Aim of the exercise ▸ Using the data beneath this instruction, retype only the lines from the one that contains "Réparation Véhicule (310, 168)" down to the one that contains "Services (173, 168)", both included, exactly as they appear.

*** Opening of Exercise data ***

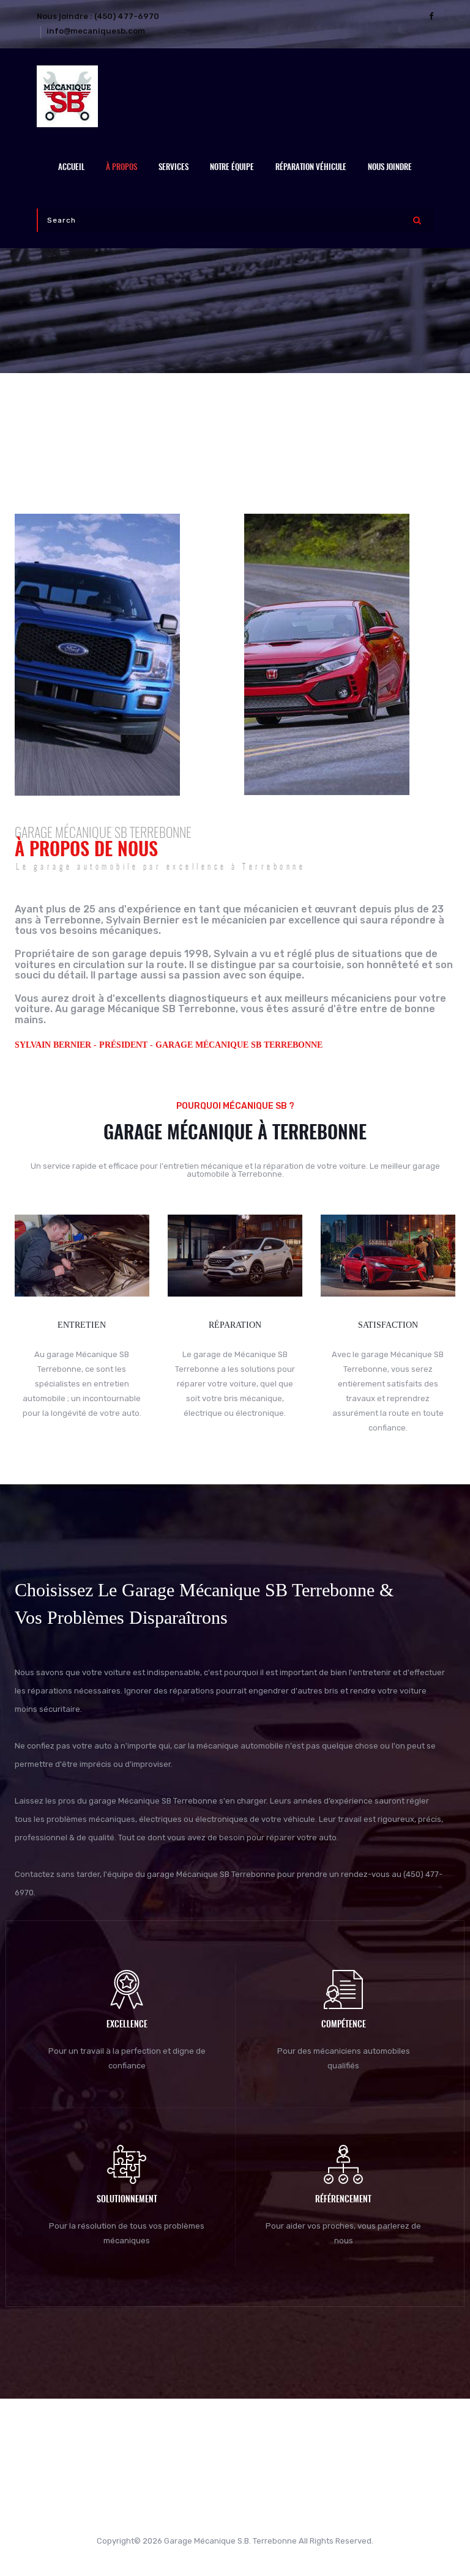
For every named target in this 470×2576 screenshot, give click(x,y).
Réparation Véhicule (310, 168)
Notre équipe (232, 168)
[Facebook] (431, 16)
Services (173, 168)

*** Close of Exercise data ***
*** Opening of Exercise data ***

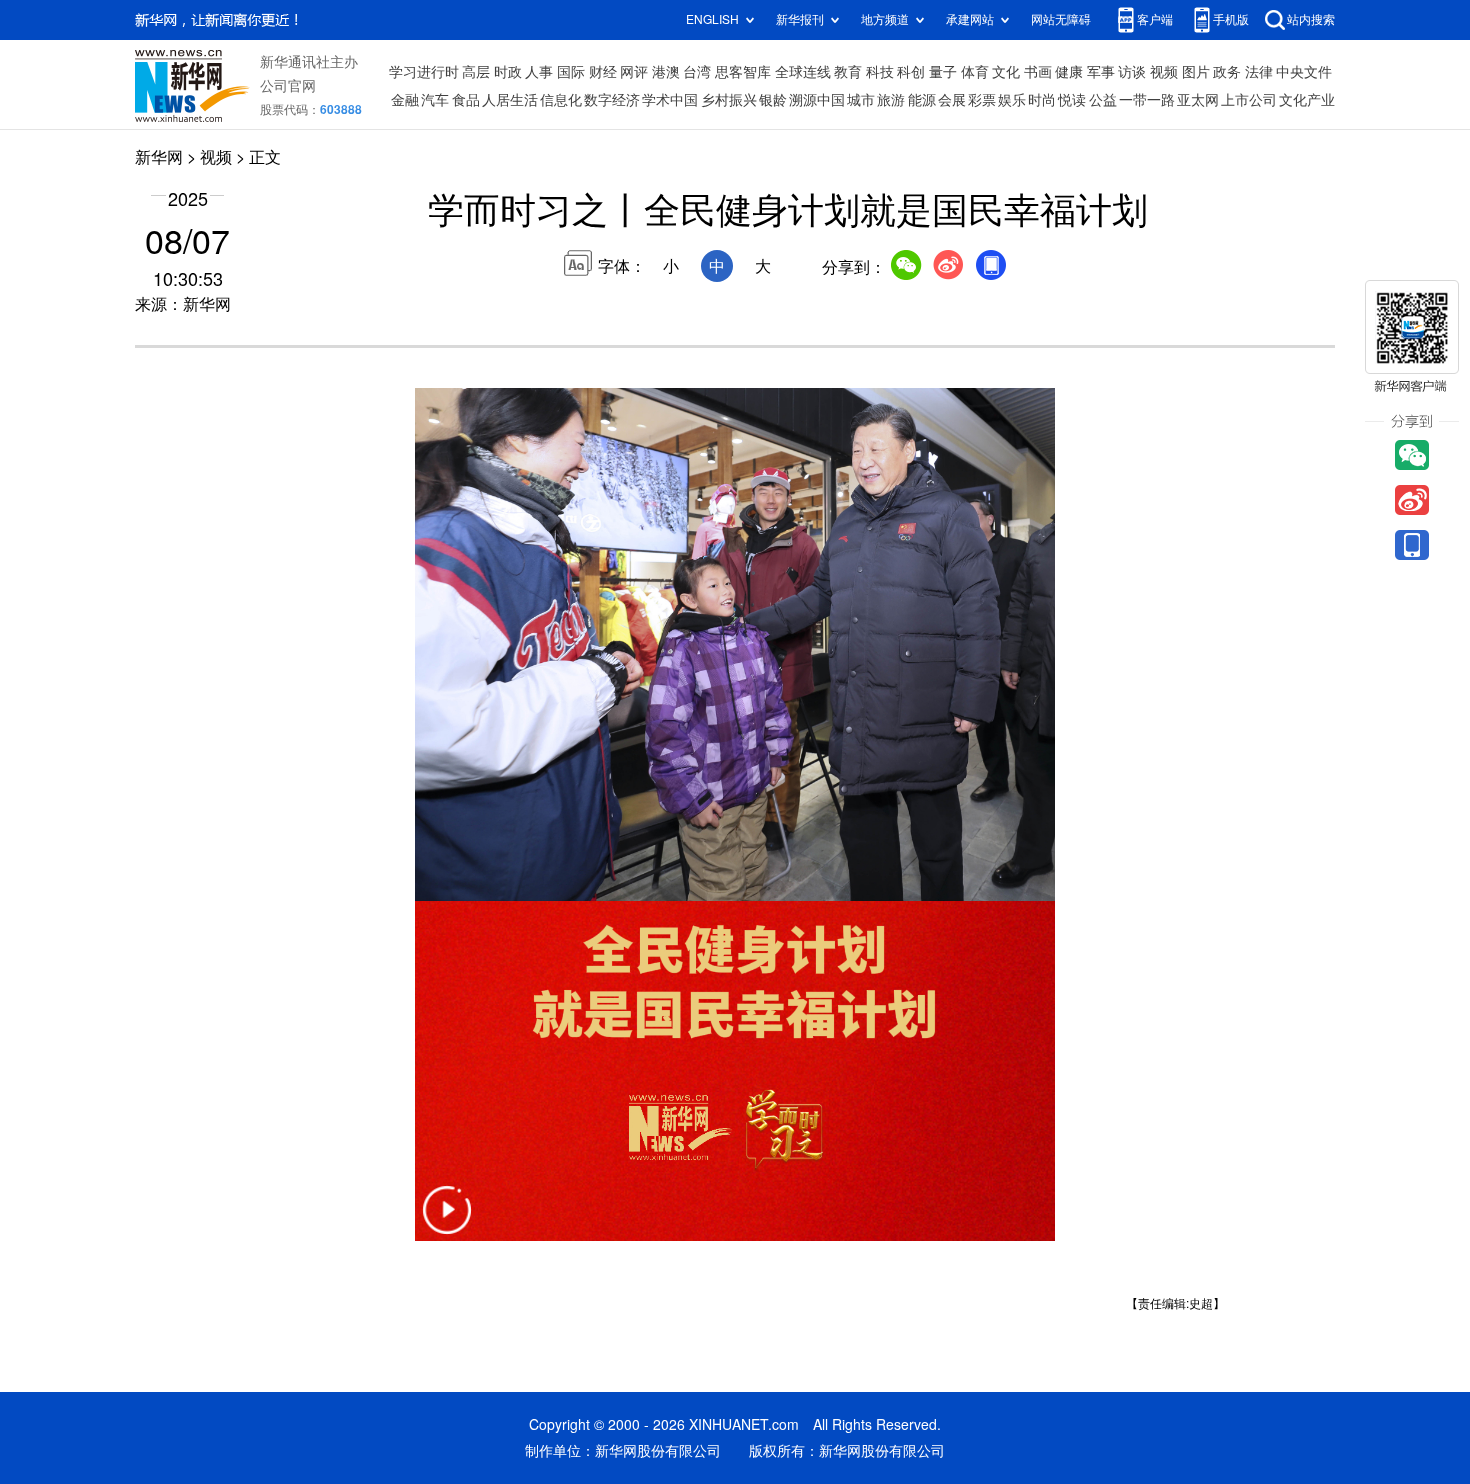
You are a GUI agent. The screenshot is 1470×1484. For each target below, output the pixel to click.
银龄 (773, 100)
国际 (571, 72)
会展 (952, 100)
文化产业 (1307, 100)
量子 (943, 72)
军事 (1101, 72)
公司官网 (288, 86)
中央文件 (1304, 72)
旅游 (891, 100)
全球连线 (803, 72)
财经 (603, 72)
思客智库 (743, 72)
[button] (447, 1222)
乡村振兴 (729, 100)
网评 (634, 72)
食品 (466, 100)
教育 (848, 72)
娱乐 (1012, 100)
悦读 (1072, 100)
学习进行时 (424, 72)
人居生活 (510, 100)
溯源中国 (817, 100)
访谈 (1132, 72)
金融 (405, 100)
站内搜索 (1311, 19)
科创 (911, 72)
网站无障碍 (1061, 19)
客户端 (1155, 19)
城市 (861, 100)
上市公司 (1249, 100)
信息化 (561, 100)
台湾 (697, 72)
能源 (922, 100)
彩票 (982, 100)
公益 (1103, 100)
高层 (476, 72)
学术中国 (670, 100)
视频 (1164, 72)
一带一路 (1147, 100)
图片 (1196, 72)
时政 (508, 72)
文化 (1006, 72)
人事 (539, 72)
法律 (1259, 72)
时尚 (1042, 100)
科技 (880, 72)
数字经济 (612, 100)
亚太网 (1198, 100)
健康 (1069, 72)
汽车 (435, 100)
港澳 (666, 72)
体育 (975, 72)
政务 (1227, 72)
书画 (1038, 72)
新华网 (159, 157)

*** Close of Exercise data ***

Exercise result ▸
Réparation Véhicule (310, 168)
Notre équipe (232, 168)
[Facebook] (431, 16)
Services (173, 168)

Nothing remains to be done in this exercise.